Stile insicuro evitante: Il bambino esplora l’ambiente ignorando la madre, è indifferente alla sua
uscita e non si lascia avvicinare al suo ritorno. (L’adulto è insicuro, non avrà fiducia nelle sue
capacità e sarà immaturo nel lavoro).
Stile insicuro ambivalente: Il bambino ha comportamenti contraddittori nei confronti della madre a
tratti la ignora, a tratti cerca il contatto. Quando la madre se ne va e poi ritorna risulta inconsolabile.
Stile disorganizzato: Il bambino mette in atto dei comportamenti stereotipici, ed è
sorpreso/stupefatto quando la madre si allontana.
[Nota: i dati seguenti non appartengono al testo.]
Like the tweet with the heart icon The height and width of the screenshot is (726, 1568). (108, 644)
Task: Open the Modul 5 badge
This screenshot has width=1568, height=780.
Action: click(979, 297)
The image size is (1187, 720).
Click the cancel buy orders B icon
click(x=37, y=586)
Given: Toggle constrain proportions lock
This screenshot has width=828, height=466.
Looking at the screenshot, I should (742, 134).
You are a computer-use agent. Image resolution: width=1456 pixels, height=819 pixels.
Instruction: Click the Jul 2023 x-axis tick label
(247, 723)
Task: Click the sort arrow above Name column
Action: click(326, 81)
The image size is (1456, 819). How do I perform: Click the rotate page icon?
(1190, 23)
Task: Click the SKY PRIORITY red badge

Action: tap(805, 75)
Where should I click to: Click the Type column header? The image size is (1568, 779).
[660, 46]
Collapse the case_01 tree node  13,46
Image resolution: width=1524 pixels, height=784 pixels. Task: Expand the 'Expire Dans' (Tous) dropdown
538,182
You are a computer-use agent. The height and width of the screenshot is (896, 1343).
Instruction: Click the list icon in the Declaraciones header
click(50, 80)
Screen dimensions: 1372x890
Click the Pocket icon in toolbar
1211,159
Attraverso una serie di sperimentazioni con la strange situation, Mary Ainsworth e John Bowlby
hanno potuto notare come il comportamento di attaccamento osservato tra la madre e il suo
bambino, oltre a fornire protezione al piccolo, serviva a costruire una base sicura a cui il bambino
potesse ritornare nelle fasi di esplorazione dell’ambiente circostante. Questa base sicura permette
cosi di promuovere nel bambino un senso di fiducia in se stesso favorendone progressivamente la
sua autonomia. Dallo stile di attaccamento, è possibile individuare un eventuale comportamento e
personalità futura del bambino.
8- IL GRANDE FRATELLO
Il grande fratello è nato come esperimento per verificare il comportamento delle persone, se
osservate, e la tendenza dell’uomo alla socializzazione.
Alcuni concorrenti dovevano vivere necessariamente in una casa per mesi.
Si verificarono numerosi eventi: litigi, nacquero amicizie, amori, odi e gelosie.
Molti sostengono che questa casa era una piccola città, in cui le persone vivevano e parlavano con
gli altri. Sono molte le critiche su questo esperimento, a prescindere dal reality, tra coloro che
sostengono che sia rappresentativo della società perché può essere considerata un piccolo villaggio,
ad esempio come nascono fuori dalla casa relazioni, nacquero anche all’interno di questa, mentre
altri sostengono che i partecipanti abbiano modificato il loro comportamento e il loro modo di
essere perché sapevano di essere osservati, come afferma lo stesso principio dell’osservazione: non
modificare o compromettere il comportamento della persona osservata.